Here the USCIS is referring specifically to so-called category C applicants (those outlined under §274a.12(c)) Before the newly issued USCIS guidance, many more of these (category C) applicants would have been granted automatic renewal without discretionary interference at all. Granted asylees, registry applicants, those with temporary protected status, and the beneficiaries of approved self-petition under the VAWA scheme, would all have been certified approved without reference to USCIS officer discretion. Now, the fate of whole swathes of applicants - many of the C-type variety - will be decided by a process that involves individual determinations in the name of discretion.
It will be a case of whether the officer tasked with looking over a particular case feels that the individual in question is (I am not being derisory here) more positive than negative, on balance.
The Board of Immigration Appeals describes the legal exercise of discretion in this context as such:
A balancing of the negative factors evidencing an alien's undesirability as a permanent resident with the social and humane considerations presented on his or her behalf to determine whether relief appears in the best interests of this country. A matter of administrative grace where the applicant has the burden of showing that discretion should be exercised in his or her favor. Consideration of negative factors and the need for the applicant to offset such factors by showing unusual or even outstanding equities.
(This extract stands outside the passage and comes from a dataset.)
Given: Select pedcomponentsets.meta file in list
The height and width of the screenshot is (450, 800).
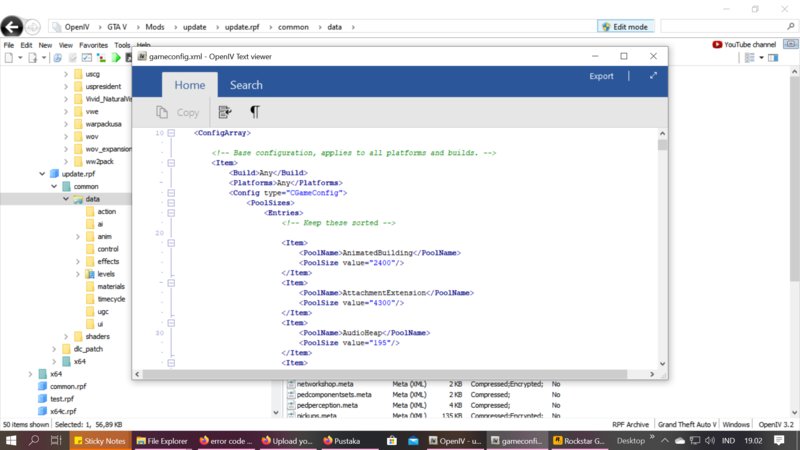Looking at the screenshot, I should point(334,394).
In legal-speak, the above does mean a bit more than just determining whether the applicant is more positive or negative. The officer is doing more than just shooting from the hip. But only a little bit.
The Board of Appeals outlines a shambolic standard that says, in layman's terms, the USCIS Officer should outline everything detrimental to the interests of the US that he can attribute to the applicant he is investigating, and then weigh this against anything he finds positive. And, let’s not forget the burden of proof lies with the applicant. Oh, and in cases where there are negatives, the applicants ‘equities’ – any elevating virtues – must be ‘outstanding’ to balance the scales.
In its guidance, the USCIS issued an outline methodology that DHS officials would use in deciding on the fate of applicants. USCIS gave examples of favorable factors and unfavorable ones, that would tilt the scales for or against the approval of an application for work authorization. The pros column lay sparse: Being the sole breadwinner in a household which includes a US citizen, aiding a criminal investigation, etc. The negative column asks DHS officers to consider how law-abiding the applicant is: Has the applicant been arrested for the possession of a controlled substance? Have they ever gotten a DUI? Has the applicant misrepresented herself, ever?
If DHS Officers are given more scope to exercise their discretion regarding work authorizations there will be more injustice. USCIS Officers will be weighing up the pros and cons of more people. Employing one’s discretion in the context of deciding on cases of immigration is done so with US interests in mind. Officers will be weighing up DUIs against academic records, whilst applicants prey they meet the standard of demonstrating ‘unusual or outstanding equities’. Many applicants who find themselves subject to the discretionary overwatch of USCIS Officials will have behaved badly at some point. So, what constitutes unusual or outstanding equities exactly? In instances where arrests have been made, or charges brought, the burden of proof lay heavily at the feet of the applicant to prove they possess these great gifts to the US.
It is my concern that if more and more applications become subject to the discrimination of USCIS discretion – based on the heavy burden of bad behavior, or otherwise – many who would have automatically received a work authorization will be left cap in hand.